= Northern Ireland Civil Service Alliance =

The Northern Ireland Civil Service Alliance (NICSA) was a trade union representing civil servants working in Northern Ireland.

The union was founded in 1922 as the Association of Established Civil Servants, representing workers in the recently established Civil Service of Northern Ireland. Membership grew steadily, reaching 800 by 1925, but then stalled. In 1934, the union took advice from William Brown of the British Civil Service Clerical Association, and on his recommendation, it renamed itself as the Association of Civil Servants in the Government of Northern Ireland and began accepting temporary staff.

The restructure was successful, and the union's membership was over 1,000 by 1937. This enabled it to employ a full-time general secretary for the first time, A. B. Douglas being appointed.
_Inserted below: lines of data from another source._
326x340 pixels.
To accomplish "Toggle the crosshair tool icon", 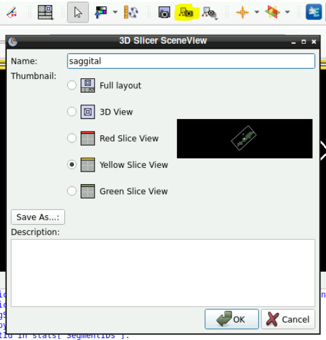I will pyautogui.click(x=242, y=12).
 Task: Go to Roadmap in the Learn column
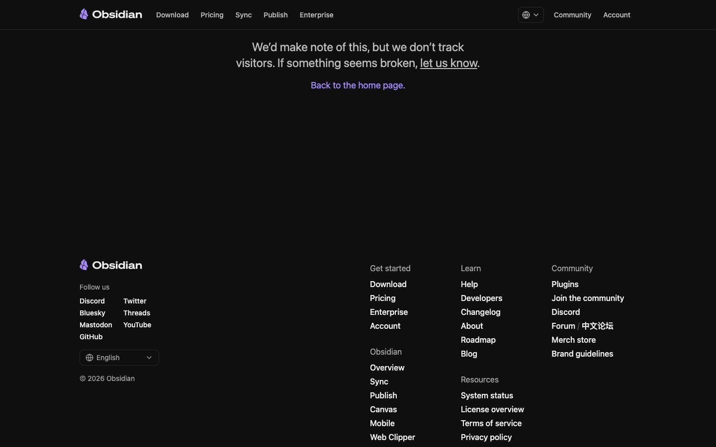coord(478,340)
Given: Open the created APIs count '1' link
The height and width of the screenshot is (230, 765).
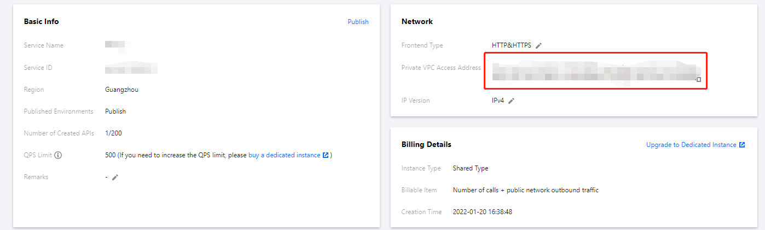Looking at the screenshot, I should click(x=107, y=133).
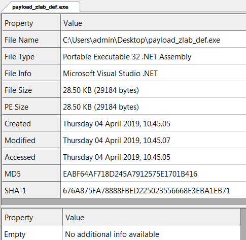This screenshot has height=240, width=246.
Task: Click the Property column header in top table
Action: tap(31, 23)
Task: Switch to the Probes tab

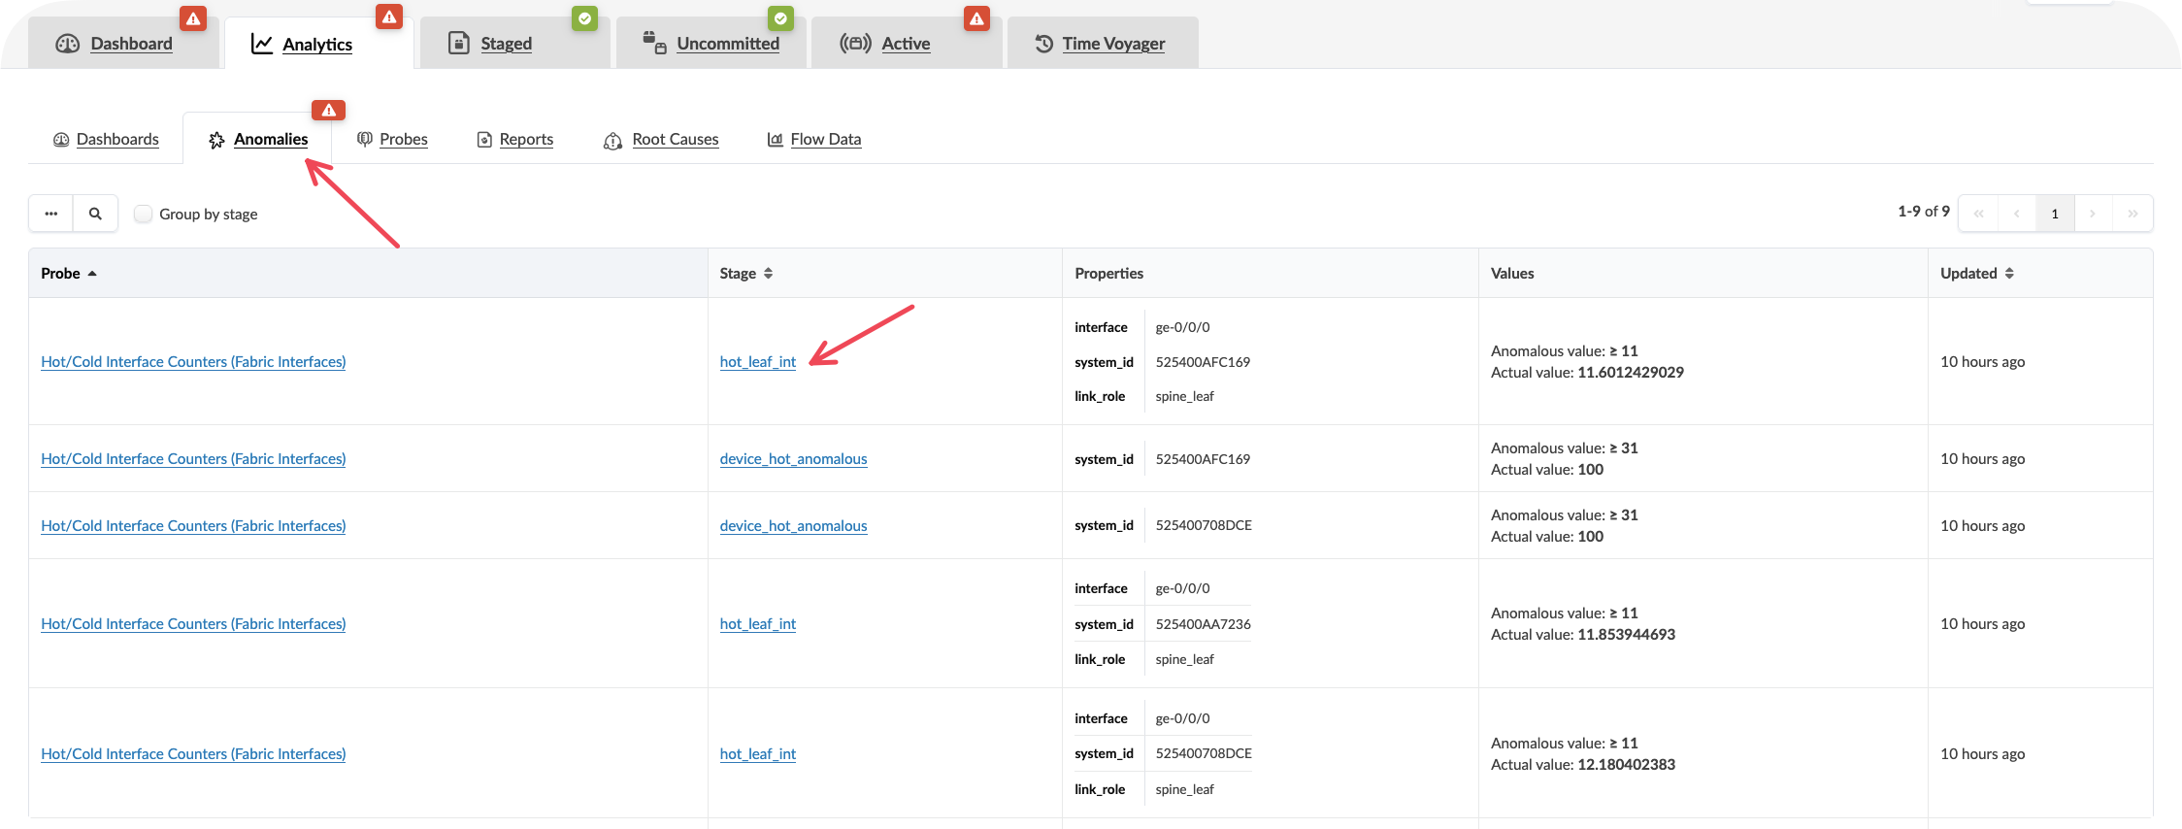Action: click(403, 140)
By 1950, the union had 4,500 members. That year, it renamed itself as the "Northern Ireland Civil Service Alliance", and attempted to negotiate a merger with a British civil service union. The negotiations were unsuccessful, and the union instead began working closely with the Civil Service Professional Officers' Association (CSPOA).

In 1971, the Ulster Public Officers' Association voted to merge into NICSA, but before it could do so, NICSA merged with the CSPOA to form the Public Services Alliance, soon renamed as the Northern Ireland Public Service Alliance. NICSA continued to operate as a distinct section of the new union for many years.